During and after our screening and discussion, several questions came up:

Are there Black Jews in any significant number? Yes. The subtext may have been “Are they really Jewish?” Yes to that as well. While there are some “Black Hebrews” whose Jewishness is questioned, Black Jews like Yehudah Webster and many of his generation are the children or grandchildren of Black Americans who undertook legitimate conversion to Judaism, often under Orthodox auspices. It’s estimated than 1 in 5 American Jews is a person of color.

Is there really any connection between Tisha b’Av and Black Lives Matter? There are two themes of Tisha b’Av. The first is grief: our grief over the destruction of the Temples, the destruction of Jerusalem, the exile of our people, and the sufferings of Jews throughout the ages. From the liberal end of the Jewish spectrum, I don’t mourn for the Temple, because I believe that we are better off with a Judaism that doesn’t revolve around animal sacrifice. I identify more with the people’s suffering that we read about in Eicha (Lamentations).

The second theme is the cause of the destruction. Although Jewish tradition naturally holds that Jerusalem was destroyed because of our sins, the sages didn’t emphasize the so-called ritual infractions to which our minds naturally leap. They identified the cause as sinat hinam, baseless hatred. In our time, in our country, the non-judicial execution of Black Americans for offenses that are not even capital crimes is the paramount example of baseless
hatred—and our taxes pay for it.

Is “crying out to God” as we saw in the demonstrations on Grand Army Plaza enough?” No. But is it worthwhile? The Torah tells us that when we were enslaved in Egypt, “God heard the cries of the people” and then God acted to liberate them, so I have to believe that public outcry is legitimate.

But crying out to God is not sufficient. Unlike our ancestors in Egypt, we have means to effect change. I’ve been thinking about some additions to Al Het for Yom Kippur:

  • For the sin of treasuring our quiet, safe neighborhoods so highly that we pay others to oppress everyone we perceive as dangerous.
  • For the sin of talking a good line but doing nothing more.
  • For the sin of posting on social media but taking no action.
  • For the sin of hearing racist speech and remaining silent.
  • For the sin of believing that we deserve the privileges that society accords us.
  • For the sin of valuing law and order more than the lives of other human beings.

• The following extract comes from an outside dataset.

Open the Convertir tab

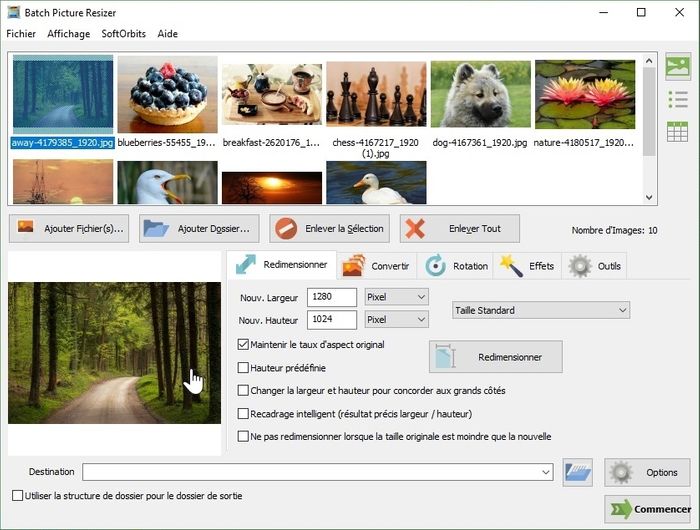(x=377, y=266)
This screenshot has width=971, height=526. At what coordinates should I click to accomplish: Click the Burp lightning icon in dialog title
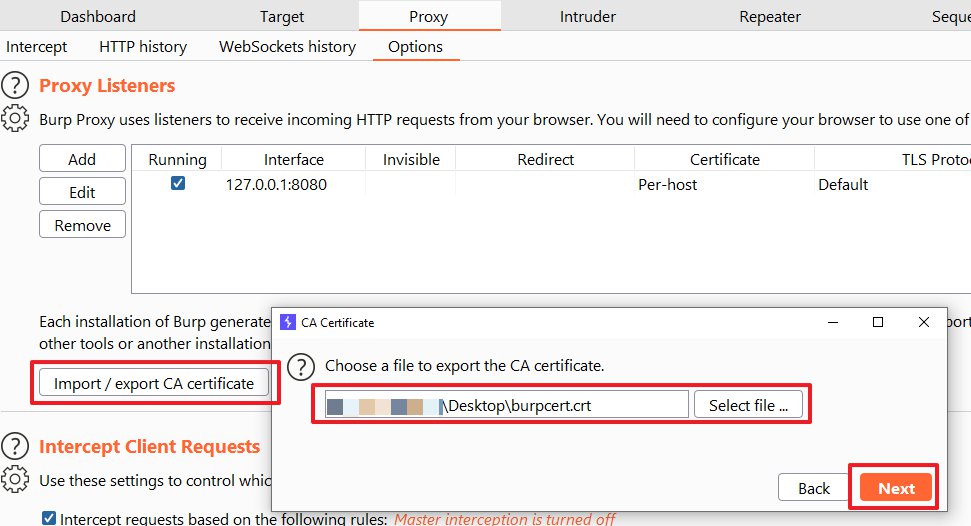pos(288,323)
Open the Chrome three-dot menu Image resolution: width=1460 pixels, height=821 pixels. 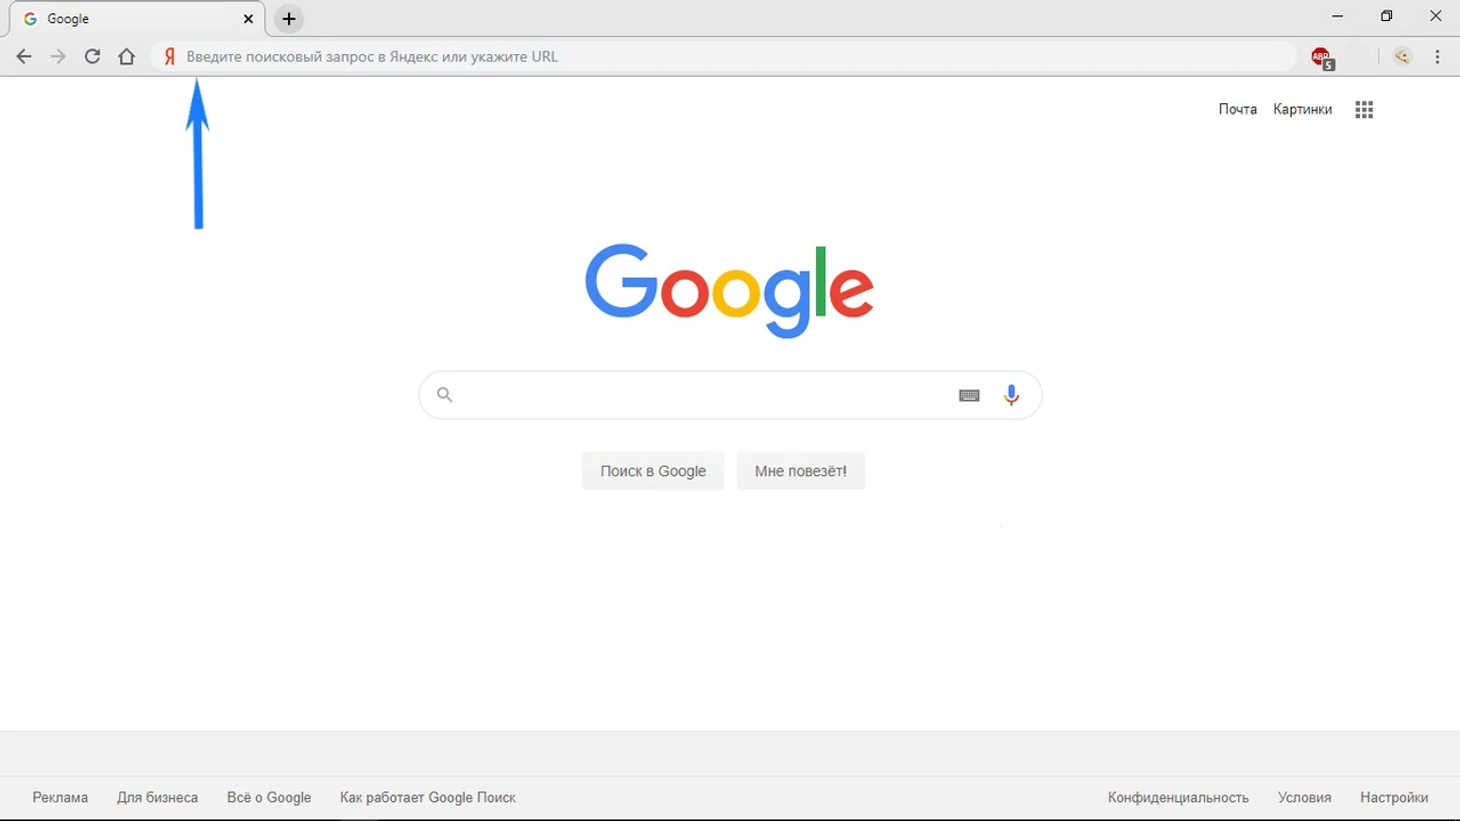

One aspect of the film that was probably  hard to accept was the emphasis that Yehudah Webster and his family, and Rabbi David Jaffe, placed on prayer, especially public prayer. We are less certain about prayer and, in general, about relationship with God, but that’s a major strand in Jewish thought. In Rabbi Oren Steinitz’s Talmud class, we’ve been studying tractate Ta’anit, which is about fast days—specifically, fasting during drought. Taking the Torah to the public square, praying and blowing the shofar there, were among the steps they took. Are Black lives less important than rain?